* **Work to complete**
Transcribe only the lines of the listing below from the one holding "At what coordinates should I click to accomplish: Select page" through the one holding "Task: Increase 每回合时间 with the plus button", inclusive, without any change.
++++ Records provided
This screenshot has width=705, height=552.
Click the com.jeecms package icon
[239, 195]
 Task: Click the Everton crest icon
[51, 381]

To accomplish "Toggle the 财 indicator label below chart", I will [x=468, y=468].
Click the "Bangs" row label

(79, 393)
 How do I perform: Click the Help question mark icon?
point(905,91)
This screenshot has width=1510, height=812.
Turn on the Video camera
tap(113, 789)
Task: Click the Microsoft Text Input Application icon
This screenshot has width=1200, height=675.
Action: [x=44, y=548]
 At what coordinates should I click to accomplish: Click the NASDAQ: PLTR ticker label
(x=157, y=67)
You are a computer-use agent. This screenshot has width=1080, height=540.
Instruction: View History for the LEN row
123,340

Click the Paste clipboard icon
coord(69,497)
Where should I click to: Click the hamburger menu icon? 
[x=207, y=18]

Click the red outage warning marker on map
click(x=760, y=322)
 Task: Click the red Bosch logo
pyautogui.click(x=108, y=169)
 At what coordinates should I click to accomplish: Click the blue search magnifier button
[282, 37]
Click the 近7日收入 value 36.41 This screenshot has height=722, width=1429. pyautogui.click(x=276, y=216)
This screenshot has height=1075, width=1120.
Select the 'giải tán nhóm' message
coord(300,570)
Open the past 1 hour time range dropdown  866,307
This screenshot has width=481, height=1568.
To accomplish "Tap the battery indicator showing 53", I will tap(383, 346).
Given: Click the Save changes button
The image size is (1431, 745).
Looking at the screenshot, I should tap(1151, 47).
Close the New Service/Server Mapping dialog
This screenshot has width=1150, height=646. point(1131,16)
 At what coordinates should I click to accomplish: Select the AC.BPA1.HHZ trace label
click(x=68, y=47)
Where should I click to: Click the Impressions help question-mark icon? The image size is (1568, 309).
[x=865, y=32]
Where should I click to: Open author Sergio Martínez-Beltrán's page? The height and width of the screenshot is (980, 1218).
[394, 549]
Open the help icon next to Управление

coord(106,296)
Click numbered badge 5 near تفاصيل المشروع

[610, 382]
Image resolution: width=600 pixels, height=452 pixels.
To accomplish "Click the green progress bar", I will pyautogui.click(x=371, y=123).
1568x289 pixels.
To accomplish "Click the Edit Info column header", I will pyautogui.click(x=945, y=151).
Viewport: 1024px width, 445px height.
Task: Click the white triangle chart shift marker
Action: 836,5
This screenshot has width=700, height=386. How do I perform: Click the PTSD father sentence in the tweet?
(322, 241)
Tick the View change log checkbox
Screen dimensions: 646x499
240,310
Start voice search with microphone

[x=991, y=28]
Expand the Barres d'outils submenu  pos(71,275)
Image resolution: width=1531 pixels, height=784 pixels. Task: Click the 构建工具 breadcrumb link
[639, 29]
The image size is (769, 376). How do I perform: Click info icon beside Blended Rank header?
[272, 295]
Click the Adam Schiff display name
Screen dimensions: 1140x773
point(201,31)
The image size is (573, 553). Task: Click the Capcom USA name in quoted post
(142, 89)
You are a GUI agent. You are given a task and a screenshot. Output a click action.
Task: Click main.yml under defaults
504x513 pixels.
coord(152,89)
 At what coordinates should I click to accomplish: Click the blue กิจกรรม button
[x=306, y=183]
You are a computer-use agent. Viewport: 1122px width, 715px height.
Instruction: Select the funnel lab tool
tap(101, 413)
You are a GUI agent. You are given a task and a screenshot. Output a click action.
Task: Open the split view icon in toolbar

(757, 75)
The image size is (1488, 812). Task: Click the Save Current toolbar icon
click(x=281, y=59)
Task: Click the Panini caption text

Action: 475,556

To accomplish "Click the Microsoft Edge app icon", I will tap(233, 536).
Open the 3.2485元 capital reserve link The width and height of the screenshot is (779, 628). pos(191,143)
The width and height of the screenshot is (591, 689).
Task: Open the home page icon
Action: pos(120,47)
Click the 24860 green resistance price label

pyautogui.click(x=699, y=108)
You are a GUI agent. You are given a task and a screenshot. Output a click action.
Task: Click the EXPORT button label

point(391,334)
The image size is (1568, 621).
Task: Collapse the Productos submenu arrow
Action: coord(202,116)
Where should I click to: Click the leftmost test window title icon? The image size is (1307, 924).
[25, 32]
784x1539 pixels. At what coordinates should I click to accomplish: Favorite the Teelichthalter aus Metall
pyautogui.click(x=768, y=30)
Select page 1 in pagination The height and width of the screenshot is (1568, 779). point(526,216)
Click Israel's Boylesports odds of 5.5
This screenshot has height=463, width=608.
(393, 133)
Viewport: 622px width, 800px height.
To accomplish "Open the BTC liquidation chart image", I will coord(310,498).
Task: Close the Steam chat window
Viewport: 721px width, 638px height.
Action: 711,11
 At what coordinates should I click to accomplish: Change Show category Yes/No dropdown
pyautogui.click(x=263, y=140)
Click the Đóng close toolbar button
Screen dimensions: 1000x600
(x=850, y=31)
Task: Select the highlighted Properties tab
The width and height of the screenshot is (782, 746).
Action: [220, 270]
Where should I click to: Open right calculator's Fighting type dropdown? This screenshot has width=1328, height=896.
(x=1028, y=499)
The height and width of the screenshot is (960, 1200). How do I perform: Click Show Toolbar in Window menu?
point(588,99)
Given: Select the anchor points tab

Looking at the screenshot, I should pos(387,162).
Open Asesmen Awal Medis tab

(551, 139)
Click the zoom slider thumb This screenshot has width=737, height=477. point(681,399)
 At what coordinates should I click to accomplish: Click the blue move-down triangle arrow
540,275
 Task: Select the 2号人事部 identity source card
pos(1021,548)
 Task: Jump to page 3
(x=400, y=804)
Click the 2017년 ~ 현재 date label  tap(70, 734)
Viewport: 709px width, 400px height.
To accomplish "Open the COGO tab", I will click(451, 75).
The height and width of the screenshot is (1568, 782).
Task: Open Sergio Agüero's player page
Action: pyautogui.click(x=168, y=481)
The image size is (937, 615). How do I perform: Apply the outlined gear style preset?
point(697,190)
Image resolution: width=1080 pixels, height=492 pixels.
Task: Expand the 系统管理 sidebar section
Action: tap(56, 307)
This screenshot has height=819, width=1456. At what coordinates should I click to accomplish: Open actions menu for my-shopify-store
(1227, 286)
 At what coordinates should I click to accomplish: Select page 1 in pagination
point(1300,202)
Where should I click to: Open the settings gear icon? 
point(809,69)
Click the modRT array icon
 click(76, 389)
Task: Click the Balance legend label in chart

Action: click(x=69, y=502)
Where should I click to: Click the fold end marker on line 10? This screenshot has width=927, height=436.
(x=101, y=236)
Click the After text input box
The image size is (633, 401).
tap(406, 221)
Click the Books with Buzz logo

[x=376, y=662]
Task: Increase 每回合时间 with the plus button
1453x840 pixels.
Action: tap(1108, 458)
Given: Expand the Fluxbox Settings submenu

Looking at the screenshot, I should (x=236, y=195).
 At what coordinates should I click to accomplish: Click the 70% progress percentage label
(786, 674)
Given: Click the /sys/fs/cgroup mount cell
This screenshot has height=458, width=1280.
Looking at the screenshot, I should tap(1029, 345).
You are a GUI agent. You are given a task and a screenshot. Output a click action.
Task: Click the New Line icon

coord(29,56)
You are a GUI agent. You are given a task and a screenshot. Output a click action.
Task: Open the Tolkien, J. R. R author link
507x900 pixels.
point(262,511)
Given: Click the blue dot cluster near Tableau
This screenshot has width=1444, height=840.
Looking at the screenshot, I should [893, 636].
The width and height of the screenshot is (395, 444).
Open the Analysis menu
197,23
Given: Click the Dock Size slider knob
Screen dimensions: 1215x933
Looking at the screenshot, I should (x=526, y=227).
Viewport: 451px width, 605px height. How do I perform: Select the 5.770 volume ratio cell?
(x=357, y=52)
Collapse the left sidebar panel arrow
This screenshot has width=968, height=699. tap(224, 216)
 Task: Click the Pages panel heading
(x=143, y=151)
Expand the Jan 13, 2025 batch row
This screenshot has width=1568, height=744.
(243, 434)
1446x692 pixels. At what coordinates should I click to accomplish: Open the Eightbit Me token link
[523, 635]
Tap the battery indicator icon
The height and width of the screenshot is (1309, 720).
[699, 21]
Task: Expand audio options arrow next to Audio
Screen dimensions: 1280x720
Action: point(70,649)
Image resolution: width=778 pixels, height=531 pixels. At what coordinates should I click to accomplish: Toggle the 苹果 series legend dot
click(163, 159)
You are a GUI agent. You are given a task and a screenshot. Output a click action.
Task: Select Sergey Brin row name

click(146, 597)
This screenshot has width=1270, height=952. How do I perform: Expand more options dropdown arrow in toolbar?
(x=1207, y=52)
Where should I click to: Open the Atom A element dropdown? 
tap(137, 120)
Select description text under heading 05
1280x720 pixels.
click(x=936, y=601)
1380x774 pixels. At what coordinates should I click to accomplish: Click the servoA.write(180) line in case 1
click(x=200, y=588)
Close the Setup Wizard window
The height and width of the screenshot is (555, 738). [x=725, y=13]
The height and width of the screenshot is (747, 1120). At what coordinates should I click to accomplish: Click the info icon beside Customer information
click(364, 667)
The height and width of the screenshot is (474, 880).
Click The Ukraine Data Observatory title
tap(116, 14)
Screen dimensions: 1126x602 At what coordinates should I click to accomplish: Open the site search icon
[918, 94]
++++++++
* **Result of the task**
 At what coordinates should I click to accomplish: Select page 1 in pagination
point(1300,202)
Where should I click to: Open the settings gear icon? 
point(809,69)
Click the modRT array icon
 click(76, 389)
Task: Click the Balance legend label in chart

Action: click(x=69, y=502)
Where should I click to: Click the fold end marker on line 10? This screenshot has width=927, height=436.
(x=101, y=236)
Click the After text input box
The image size is (633, 401).
tap(406, 221)
Click the Books with Buzz logo

[x=376, y=662]
Task: Increase 每回合时间 with the plus button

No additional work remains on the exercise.